THE PROBLEM:
In this exercise, retype exactly the lines from the start of the entries through the line bearing "Screen dimensions: 773x443", leaving every picture out.

Saved data entries
BEGIN
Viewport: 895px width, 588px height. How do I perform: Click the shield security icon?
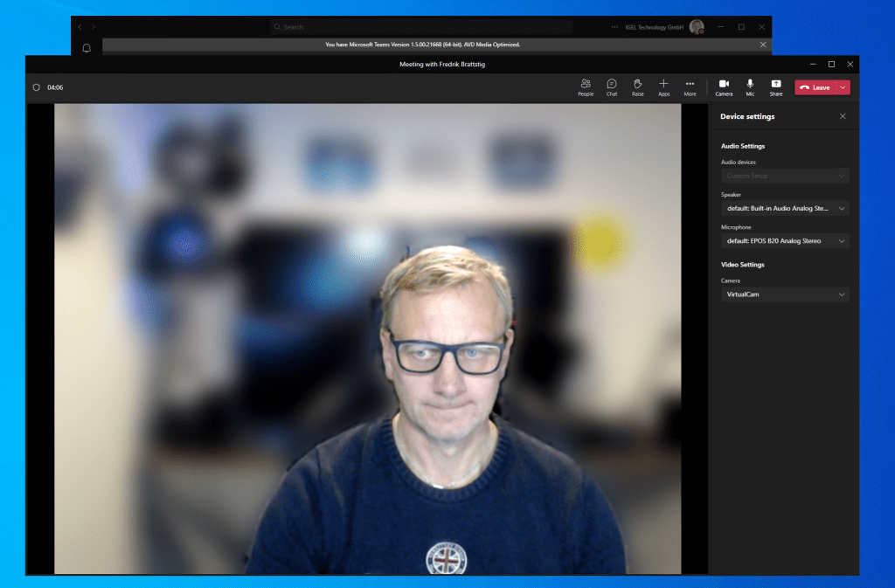37,87
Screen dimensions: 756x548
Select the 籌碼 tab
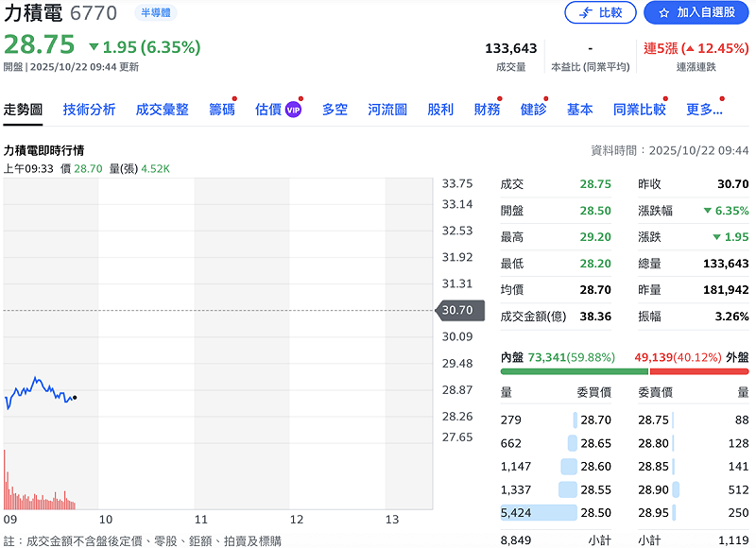pyautogui.click(x=222, y=110)
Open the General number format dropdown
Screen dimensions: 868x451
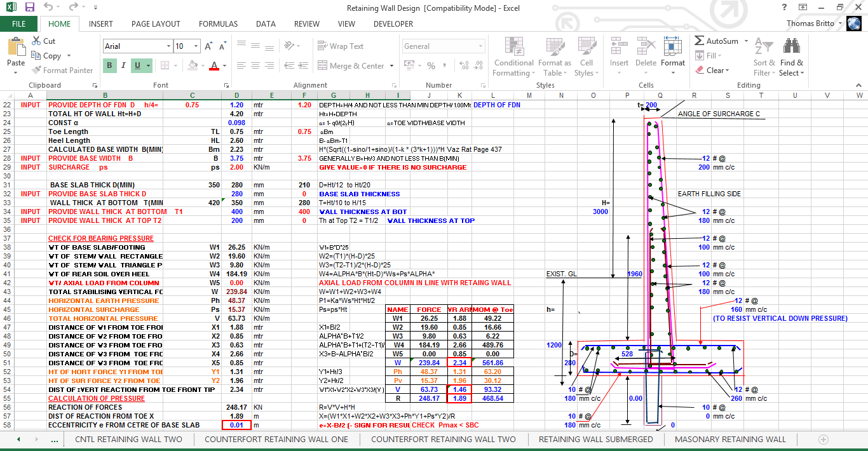coord(482,46)
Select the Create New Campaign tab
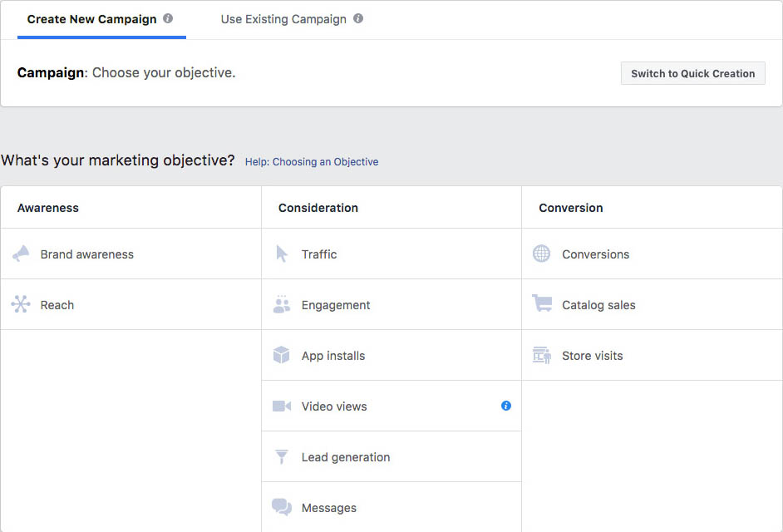The width and height of the screenshot is (783, 532). click(x=91, y=19)
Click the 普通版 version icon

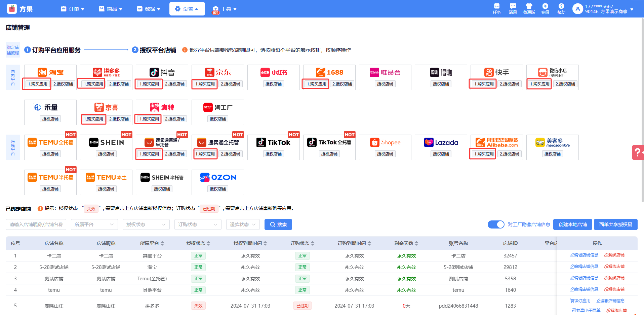click(529, 9)
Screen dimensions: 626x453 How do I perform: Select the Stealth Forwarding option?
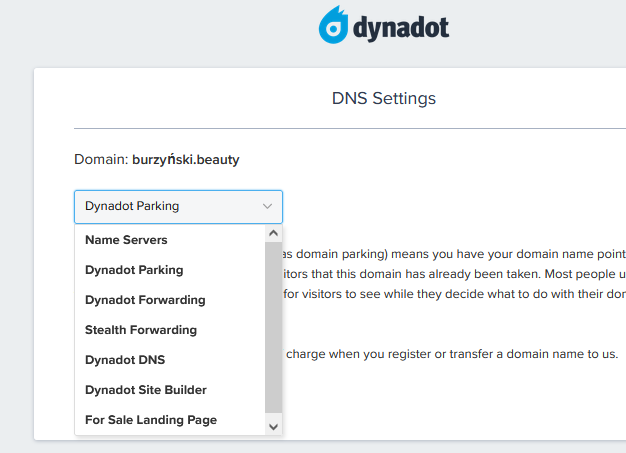click(x=141, y=330)
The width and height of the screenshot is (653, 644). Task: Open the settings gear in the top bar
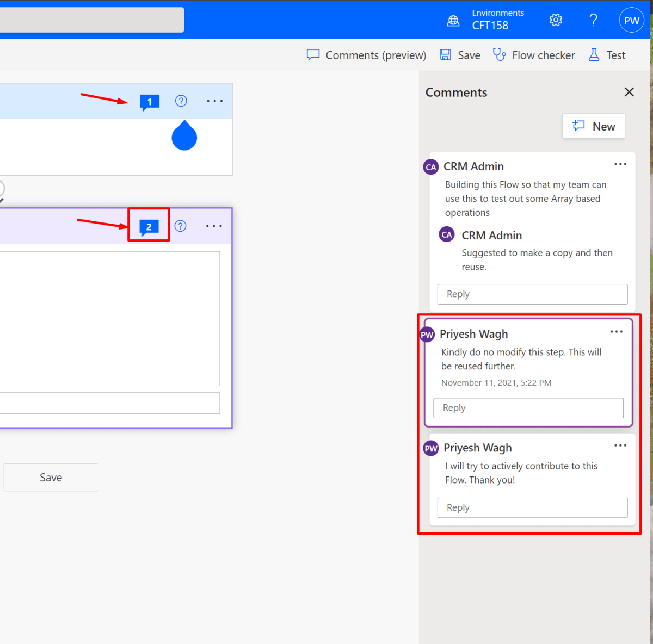(x=556, y=20)
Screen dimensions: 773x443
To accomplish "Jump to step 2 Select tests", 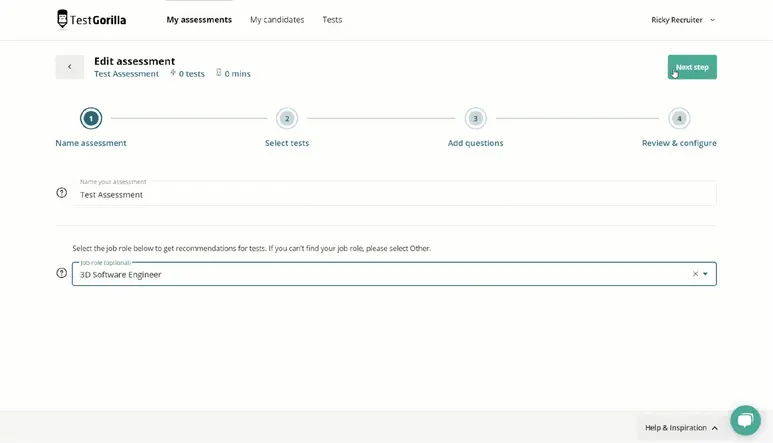I will [x=287, y=119].
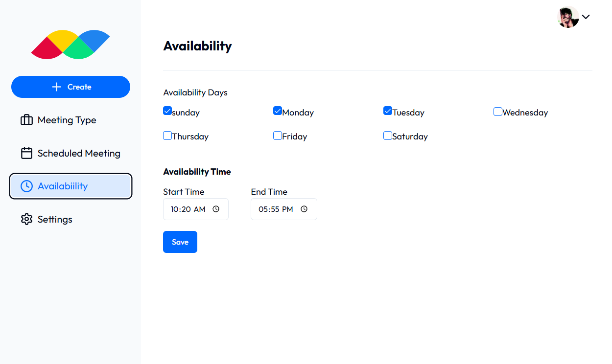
END
PROBLEM SOLUTION:
Viewport: 895px width, 588px height. How do I perform: Click the shield security icon?
37,87
Screen dimensions: 756x548
Select the 籌碼 tab
pyautogui.click(x=222, y=110)
Open the General number format dropdown
Screen dimensions: 868x451
coord(482,46)
Select the Create New Campaign tab
The width and height of the screenshot is (783, 532). click(x=91, y=19)
Click the 普通版 version icon

click(529, 9)
Screen dimensions: 626x453 How do I perform: Select the Stealth Forwarding option?
click(x=141, y=330)
The width and height of the screenshot is (653, 644). Task: Open the settings gear in the top bar
(x=556, y=20)
Screen dimensions: 773x443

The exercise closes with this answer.